▸ Problem details: Go through the entries below and tally the lines holding "filter"; please reply with the number only.

*** Begin section ***

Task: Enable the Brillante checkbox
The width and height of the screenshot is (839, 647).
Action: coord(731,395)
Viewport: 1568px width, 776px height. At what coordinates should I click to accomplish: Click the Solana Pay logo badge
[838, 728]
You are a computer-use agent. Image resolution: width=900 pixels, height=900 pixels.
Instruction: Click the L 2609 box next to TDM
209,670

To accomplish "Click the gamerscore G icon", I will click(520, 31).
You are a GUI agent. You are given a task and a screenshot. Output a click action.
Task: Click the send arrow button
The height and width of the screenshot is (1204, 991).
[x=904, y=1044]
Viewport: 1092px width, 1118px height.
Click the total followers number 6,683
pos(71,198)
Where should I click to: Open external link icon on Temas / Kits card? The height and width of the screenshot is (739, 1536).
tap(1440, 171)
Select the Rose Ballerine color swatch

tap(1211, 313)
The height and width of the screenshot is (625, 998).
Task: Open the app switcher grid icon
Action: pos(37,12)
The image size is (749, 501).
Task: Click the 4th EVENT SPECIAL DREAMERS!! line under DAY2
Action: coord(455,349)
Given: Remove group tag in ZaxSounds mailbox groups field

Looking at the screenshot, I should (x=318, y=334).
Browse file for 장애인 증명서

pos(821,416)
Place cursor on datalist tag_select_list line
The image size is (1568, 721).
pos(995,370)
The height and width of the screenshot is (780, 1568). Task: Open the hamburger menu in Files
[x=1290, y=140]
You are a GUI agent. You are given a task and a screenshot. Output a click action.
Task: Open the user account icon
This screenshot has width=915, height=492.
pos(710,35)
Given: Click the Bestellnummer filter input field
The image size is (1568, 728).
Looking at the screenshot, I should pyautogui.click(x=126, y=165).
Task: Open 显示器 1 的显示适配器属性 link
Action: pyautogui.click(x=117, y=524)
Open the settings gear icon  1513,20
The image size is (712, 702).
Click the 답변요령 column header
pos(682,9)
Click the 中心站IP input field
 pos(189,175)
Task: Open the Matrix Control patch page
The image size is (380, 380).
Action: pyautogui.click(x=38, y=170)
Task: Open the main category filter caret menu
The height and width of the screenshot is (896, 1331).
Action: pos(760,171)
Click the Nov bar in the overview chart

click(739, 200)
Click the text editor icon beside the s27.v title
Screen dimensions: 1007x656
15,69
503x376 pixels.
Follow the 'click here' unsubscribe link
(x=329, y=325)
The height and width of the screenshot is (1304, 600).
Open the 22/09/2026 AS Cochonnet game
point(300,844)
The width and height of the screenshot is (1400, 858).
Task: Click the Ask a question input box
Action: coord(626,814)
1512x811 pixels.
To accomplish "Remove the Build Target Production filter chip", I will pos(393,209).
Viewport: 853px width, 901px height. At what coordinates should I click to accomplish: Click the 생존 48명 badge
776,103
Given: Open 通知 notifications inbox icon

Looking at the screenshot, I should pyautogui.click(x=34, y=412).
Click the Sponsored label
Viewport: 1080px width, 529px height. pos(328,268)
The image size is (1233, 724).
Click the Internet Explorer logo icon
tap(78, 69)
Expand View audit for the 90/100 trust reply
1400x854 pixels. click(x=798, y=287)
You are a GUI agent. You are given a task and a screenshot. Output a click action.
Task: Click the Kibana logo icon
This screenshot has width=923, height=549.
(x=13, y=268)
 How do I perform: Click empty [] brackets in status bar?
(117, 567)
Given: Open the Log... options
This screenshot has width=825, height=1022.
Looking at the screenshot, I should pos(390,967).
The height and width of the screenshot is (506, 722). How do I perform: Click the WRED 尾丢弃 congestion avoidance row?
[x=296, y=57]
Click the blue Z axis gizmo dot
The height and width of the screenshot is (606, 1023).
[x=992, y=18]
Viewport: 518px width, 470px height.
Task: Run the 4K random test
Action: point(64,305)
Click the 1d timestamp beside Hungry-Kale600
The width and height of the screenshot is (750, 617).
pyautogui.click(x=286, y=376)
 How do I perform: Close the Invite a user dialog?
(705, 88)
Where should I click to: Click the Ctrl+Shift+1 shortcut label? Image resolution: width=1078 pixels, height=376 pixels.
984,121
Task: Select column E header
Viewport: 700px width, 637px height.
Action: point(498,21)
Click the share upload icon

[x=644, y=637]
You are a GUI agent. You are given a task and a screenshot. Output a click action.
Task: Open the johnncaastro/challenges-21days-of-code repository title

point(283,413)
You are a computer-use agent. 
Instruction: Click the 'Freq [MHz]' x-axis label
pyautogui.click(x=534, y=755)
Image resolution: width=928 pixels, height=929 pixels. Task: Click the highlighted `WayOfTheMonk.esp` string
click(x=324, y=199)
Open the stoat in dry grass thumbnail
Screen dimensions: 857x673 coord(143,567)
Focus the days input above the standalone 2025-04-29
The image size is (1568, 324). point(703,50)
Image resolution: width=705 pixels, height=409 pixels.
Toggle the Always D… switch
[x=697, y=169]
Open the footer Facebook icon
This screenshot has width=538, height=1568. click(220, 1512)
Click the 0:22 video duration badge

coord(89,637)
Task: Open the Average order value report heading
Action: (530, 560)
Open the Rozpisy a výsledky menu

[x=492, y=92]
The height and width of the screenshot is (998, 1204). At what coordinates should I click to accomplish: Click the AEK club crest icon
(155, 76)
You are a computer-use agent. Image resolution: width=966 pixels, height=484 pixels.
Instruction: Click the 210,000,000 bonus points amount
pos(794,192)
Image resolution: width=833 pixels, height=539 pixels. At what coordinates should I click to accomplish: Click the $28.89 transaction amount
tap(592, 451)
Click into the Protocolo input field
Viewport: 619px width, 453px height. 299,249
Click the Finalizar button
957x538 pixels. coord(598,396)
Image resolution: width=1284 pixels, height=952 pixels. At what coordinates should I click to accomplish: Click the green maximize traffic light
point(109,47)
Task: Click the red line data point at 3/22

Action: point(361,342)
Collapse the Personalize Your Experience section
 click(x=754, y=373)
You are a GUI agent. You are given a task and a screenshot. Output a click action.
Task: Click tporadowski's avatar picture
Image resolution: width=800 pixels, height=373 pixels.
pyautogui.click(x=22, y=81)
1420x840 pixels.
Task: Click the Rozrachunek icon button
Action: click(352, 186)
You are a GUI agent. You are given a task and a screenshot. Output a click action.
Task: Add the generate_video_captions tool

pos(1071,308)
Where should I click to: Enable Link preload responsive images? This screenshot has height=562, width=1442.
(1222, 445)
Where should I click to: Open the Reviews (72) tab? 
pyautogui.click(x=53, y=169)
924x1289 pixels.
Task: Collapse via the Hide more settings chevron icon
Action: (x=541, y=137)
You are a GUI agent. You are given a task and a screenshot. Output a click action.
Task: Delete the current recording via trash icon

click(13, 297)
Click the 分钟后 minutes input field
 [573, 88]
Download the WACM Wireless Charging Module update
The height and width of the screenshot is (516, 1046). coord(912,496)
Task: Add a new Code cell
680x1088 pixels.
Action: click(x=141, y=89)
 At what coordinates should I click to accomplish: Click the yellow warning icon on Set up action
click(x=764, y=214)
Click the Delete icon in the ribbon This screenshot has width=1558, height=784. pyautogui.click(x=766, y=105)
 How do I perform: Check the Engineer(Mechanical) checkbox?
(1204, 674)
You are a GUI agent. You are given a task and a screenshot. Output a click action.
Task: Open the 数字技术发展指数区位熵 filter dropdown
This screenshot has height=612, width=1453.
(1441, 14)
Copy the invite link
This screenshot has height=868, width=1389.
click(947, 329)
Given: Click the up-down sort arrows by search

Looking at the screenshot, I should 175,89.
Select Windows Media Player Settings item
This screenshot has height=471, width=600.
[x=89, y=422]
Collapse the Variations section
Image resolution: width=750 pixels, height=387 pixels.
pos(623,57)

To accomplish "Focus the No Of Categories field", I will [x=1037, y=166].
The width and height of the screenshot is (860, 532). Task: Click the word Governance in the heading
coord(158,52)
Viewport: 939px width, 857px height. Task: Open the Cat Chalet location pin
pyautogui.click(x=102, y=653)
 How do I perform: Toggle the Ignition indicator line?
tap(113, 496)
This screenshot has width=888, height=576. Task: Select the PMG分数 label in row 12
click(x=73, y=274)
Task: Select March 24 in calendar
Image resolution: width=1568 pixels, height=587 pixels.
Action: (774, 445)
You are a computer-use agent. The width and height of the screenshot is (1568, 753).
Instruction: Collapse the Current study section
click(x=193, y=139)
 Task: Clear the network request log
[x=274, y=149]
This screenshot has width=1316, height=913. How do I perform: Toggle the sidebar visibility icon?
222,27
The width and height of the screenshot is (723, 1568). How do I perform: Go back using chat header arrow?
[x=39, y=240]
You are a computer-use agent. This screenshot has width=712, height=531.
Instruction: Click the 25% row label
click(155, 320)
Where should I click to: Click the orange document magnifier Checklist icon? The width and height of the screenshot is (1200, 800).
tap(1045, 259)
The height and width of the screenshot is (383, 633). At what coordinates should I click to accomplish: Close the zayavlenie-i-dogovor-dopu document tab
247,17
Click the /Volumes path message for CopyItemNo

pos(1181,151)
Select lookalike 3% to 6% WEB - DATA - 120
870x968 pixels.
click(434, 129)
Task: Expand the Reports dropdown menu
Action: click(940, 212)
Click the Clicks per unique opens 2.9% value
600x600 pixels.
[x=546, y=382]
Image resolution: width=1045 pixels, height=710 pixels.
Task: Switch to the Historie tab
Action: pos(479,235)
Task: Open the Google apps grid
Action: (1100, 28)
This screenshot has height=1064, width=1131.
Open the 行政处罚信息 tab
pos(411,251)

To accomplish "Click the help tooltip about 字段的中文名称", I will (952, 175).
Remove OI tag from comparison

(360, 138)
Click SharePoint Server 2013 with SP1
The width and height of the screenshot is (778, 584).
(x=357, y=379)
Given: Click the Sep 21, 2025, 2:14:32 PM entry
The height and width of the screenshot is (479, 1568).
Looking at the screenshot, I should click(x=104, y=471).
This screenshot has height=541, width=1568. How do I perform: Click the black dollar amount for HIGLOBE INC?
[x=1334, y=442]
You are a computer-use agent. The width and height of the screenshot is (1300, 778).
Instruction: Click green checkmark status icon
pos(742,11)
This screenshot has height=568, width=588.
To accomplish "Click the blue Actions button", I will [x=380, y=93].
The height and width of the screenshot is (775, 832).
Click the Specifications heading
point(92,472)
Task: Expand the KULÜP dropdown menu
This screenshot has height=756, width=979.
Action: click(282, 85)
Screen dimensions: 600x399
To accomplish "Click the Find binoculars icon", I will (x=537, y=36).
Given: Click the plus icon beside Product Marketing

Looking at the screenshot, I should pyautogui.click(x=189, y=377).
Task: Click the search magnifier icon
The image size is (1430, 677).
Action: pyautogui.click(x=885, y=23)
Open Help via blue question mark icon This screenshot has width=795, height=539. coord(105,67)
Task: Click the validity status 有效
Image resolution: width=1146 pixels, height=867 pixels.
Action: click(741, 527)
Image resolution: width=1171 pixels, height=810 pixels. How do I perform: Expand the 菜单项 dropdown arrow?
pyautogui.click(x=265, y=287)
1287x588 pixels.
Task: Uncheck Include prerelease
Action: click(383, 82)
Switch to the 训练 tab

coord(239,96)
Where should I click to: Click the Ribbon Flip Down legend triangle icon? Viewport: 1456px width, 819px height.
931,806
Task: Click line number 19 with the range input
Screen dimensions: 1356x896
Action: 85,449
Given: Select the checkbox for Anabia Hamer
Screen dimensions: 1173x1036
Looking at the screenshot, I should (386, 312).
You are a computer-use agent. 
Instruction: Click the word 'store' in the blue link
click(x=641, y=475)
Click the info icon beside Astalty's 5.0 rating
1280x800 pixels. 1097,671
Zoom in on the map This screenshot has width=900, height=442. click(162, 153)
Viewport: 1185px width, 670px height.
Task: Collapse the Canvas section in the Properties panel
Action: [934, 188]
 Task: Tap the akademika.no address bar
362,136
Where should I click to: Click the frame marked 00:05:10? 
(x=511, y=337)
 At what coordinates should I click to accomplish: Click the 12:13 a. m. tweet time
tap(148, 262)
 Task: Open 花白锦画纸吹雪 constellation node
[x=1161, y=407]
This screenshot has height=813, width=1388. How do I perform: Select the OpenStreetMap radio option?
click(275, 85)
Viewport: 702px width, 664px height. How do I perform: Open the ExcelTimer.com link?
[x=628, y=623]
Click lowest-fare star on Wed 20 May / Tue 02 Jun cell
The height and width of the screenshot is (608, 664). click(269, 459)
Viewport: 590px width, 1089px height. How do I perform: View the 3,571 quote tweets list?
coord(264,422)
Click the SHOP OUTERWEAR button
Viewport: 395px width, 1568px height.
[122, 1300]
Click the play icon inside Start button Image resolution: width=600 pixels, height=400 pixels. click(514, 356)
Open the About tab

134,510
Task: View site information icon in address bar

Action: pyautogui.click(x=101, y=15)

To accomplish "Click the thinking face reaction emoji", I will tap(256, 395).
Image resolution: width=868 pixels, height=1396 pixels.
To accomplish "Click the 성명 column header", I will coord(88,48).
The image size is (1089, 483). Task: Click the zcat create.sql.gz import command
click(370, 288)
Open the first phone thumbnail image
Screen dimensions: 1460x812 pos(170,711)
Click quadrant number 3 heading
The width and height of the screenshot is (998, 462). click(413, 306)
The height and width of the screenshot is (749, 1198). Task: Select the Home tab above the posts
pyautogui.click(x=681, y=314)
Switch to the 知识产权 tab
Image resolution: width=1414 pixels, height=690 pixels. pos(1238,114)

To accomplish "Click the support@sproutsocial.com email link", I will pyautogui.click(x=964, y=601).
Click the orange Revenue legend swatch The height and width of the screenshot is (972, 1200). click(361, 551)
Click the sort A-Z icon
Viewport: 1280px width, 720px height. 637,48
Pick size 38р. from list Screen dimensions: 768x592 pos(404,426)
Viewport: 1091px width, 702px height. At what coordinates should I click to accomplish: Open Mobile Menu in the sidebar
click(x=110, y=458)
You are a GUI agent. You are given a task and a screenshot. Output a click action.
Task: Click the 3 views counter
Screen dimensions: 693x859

*** End section ***

▸ Output for this task: 4